- _Task goal_
Nothing but an exact reprint of the records is to be returned.

- _Extracted entries_

▶

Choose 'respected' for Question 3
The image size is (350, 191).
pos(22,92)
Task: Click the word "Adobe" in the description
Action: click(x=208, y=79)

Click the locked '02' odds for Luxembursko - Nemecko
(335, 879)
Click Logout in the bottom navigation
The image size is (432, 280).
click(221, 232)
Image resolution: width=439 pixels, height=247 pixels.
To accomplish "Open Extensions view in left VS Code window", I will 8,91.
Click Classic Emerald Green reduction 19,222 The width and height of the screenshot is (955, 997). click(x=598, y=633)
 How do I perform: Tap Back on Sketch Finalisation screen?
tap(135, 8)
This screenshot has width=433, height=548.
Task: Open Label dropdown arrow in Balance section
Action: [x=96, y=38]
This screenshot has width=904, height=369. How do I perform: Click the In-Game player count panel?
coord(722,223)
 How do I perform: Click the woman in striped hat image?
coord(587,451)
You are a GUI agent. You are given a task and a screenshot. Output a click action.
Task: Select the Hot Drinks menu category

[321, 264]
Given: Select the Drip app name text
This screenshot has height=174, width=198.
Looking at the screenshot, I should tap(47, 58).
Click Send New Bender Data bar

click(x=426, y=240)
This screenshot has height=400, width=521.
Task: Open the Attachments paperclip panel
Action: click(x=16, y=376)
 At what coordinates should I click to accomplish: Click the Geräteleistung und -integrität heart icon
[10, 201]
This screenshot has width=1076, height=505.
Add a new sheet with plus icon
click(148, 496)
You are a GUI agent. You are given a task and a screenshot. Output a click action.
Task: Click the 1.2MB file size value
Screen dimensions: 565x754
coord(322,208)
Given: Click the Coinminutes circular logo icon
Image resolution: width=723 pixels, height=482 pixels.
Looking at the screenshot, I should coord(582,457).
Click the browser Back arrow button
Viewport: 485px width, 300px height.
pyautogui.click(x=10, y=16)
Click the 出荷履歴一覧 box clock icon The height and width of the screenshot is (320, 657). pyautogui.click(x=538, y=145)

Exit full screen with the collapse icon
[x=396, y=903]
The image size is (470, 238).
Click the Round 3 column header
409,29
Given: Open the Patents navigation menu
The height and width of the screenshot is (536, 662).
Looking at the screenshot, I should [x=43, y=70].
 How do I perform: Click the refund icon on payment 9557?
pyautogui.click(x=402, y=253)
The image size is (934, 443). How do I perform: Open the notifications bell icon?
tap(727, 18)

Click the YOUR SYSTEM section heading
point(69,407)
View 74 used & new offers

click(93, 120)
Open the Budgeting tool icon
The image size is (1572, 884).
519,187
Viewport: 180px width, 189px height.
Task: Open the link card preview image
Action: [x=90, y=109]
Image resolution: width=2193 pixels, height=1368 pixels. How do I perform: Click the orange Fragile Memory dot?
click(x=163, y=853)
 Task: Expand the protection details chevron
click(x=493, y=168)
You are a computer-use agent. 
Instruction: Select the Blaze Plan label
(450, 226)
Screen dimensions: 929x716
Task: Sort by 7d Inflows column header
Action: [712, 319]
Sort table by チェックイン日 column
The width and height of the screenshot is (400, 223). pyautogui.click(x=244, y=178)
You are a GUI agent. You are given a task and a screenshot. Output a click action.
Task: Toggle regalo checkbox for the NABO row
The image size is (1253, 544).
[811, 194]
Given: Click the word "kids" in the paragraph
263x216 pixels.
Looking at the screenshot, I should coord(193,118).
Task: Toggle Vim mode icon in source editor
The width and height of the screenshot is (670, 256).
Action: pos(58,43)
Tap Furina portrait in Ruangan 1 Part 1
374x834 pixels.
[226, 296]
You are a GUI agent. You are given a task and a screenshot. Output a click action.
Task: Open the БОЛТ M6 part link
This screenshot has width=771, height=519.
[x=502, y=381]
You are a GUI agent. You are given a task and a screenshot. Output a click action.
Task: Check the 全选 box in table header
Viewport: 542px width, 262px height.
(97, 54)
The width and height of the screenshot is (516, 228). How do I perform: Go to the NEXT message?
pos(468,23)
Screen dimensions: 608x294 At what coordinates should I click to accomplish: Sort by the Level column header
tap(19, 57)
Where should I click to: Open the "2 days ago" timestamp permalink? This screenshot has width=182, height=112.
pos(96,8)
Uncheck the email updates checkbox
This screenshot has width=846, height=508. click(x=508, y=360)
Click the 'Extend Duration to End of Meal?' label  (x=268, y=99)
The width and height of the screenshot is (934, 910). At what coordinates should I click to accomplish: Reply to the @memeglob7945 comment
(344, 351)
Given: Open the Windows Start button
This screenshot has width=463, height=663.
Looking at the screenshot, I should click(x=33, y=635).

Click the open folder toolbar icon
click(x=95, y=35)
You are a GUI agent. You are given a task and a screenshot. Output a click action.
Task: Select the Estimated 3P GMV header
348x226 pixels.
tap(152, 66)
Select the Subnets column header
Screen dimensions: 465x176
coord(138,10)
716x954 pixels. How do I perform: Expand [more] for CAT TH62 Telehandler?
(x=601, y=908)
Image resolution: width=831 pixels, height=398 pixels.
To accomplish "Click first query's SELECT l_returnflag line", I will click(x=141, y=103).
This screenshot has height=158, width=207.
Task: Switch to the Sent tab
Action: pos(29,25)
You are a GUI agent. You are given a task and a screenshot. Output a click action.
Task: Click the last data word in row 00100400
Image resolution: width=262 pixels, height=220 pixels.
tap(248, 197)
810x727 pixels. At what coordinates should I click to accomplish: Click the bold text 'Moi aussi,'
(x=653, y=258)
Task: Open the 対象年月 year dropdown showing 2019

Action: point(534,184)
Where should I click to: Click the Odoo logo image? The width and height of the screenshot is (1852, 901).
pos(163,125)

◀

- _Solution_
Choose 'respected' for Question 3
The image size is (350, 191).
pos(22,92)
Task: Click the word "Adobe" in the description
Action: click(x=208, y=79)

Click the locked '02' odds for Luxembursko - Nemecko
(335, 879)
Click Logout in the bottom navigation
The image size is (432, 280).
click(221, 232)
Image resolution: width=439 pixels, height=247 pixels.
To accomplish "Open Extensions view in left VS Code window", I will 8,91.
Click Classic Emerald Green reduction 19,222 The width and height of the screenshot is (955, 997). click(x=598, y=633)
 How do I perform: Tap Back on Sketch Finalisation screen?
tap(135, 8)
This screenshot has width=433, height=548.
Task: Open Label dropdown arrow in Balance section
Action: [x=96, y=38]
This screenshot has width=904, height=369. How do I perform: Click the In-Game player count panel?
coord(722,223)
 How do I perform: Click the woman in striped hat image?
coord(587,451)
You are a GUI agent. You are given a task and a screenshot. Output a click action.
Task: Select the Hot Drinks menu category

[321, 264]
Given: Select the Drip app name text
This screenshot has height=174, width=198.
Looking at the screenshot, I should tap(47, 58).
Click Send New Bender Data bar

click(x=426, y=240)
This screenshot has height=400, width=521.
Task: Open the Attachments paperclip panel
Action: click(x=16, y=376)
 At what coordinates should I click to accomplish: Click the Geräteleistung und -integrität heart icon
[10, 201]
This screenshot has width=1076, height=505.
Add a new sheet with plus icon
click(148, 496)
You are a GUI agent. You are given a task and a screenshot. Output a click action.
Task: Click the 1.2MB file size value
Screen dimensions: 565x754
coord(322,208)
Given: Click the Coinminutes circular logo icon
Image resolution: width=723 pixels, height=482 pixels.
Looking at the screenshot, I should coord(582,457).
Click the browser Back arrow button
Viewport: 485px width, 300px height.
pyautogui.click(x=10, y=16)
Click the 出荷履歴一覧 box clock icon The height and width of the screenshot is (320, 657). pyautogui.click(x=538, y=145)

Exit full screen with the collapse icon
[x=396, y=903]
The image size is (470, 238).
Click the Round 3 column header
409,29
Given: Open the Patents navigation menu
The height and width of the screenshot is (536, 662).
Looking at the screenshot, I should [x=43, y=70].
 How do I perform: Click the refund icon on payment 9557?
pyautogui.click(x=402, y=253)
The image size is (934, 443). How do I perform: Open the notifications bell icon?
tap(727, 18)

Click the YOUR SYSTEM section heading
point(69,407)
View 74 used & new offers

click(93, 120)
Open the Budgeting tool icon
The image size is (1572, 884).
519,187
Viewport: 180px width, 189px height.
Task: Open the link card preview image
Action: [x=90, y=109]
Image resolution: width=2193 pixels, height=1368 pixels. How do I perform: Click the orange Fragile Memory dot?
click(x=163, y=853)
 Task: Expand the protection details chevron
click(x=493, y=168)
You are a computer-use agent. 
Instruction: Select the Blaze Plan label
(450, 226)
Screen dimensions: 929x716
Task: Sort by 7d Inflows column header
Action: [712, 319]
Sort table by チェックイン日 column
The width and height of the screenshot is (400, 223). pyautogui.click(x=244, y=178)
You are a GUI agent. You are given a task and a screenshot. Output a click action.
Task: Toggle regalo checkbox for the NABO row
The image size is (1253, 544).
[811, 194]
Given: Click the word "kids" in the paragraph
263x216 pixels.
Looking at the screenshot, I should coord(193,118).
Task: Toggle Vim mode icon in source editor
The width and height of the screenshot is (670, 256).
Action: pos(58,43)
Tap Furina portrait in Ruangan 1 Part 1
374x834 pixels.
[226, 296]
You are a GUI agent. You are given a task and a screenshot. Output a click action.
Task: Open the БОЛТ M6 part link
This screenshot has width=771, height=519.
[x=502, y=381]
You are a GUI agent. You are given a task and a screenshot. Output a click action.
Task: Check the 全选 box in table header
Viewport: 542px width, 262px height.
(97, 54)
The width and height of the screenshot is (516, 228). How do I perform: Go to the NEXT message?
pos(468,23)
Screen dimensions: 608x294 At what coordinates should I click to accomplish: Sort by the Level column header
tap(19, 57)
Where should I click to: Open the "2 days ago" timestamp permalink? This screenshot has width=182, height=112.
pos(96,8)
Uncheck the email updates checkbox
This screenshot has width=846, height=508. click(x=508, y=360)
Click the 'Extend Duration to End of Meal?' label  (x=268, y=99)
The width and height of the screenshot is (934, 910). At what coordinates should I click to accomplish: Reply to the @memeglob7945 comment
(344, 351)
Given: Open the Windows Start button
This screenshot has width=463, height=663.
Looking at the screenshot, I should click(x=33, y=635).

Click the open folder toolbar icon
click(x=95, y=35)
You are a GUI agent. You are given a task and a screenshot. Output a click action.
Task: Select the Estimated 3P GMV header
348x226 pixels.
tap(152, 66)
Select the Subnets column header
Screen dimensions: 465x176
coord(138,10)
716x954 pixels. How do I perform: Expand [more] for CAT TH62 Telehandler?
(x=601, y=908)
Image resolution: width=831 pixels, height=398 pixels.
To accomplish "Click first query's SELECT l_returnflag line", I will click(x=141, y=103).
This screenshot has height=158, width=207.
Task: Switch to the Sent tab
Action: pos(29,25)
You are a GUI agent. You are given a task and a screenshot. Output a click action.
Task: Click the last data word in row 00100400
Image resolution: width=262 pixels, height=220 pixels.
tap(248, 197)
810x727 pixels. At what coordinates should I click to accomplish: Click the bold text 'Moi aussi,'
(x=653, y=258)
Task: Open the 対象年月 year dropdown showing 2019

Action: point(534,184)
Where should I click to: Click the Odoo logo image? The width and height of the screenshot is (1852, 901).
pos(163,125)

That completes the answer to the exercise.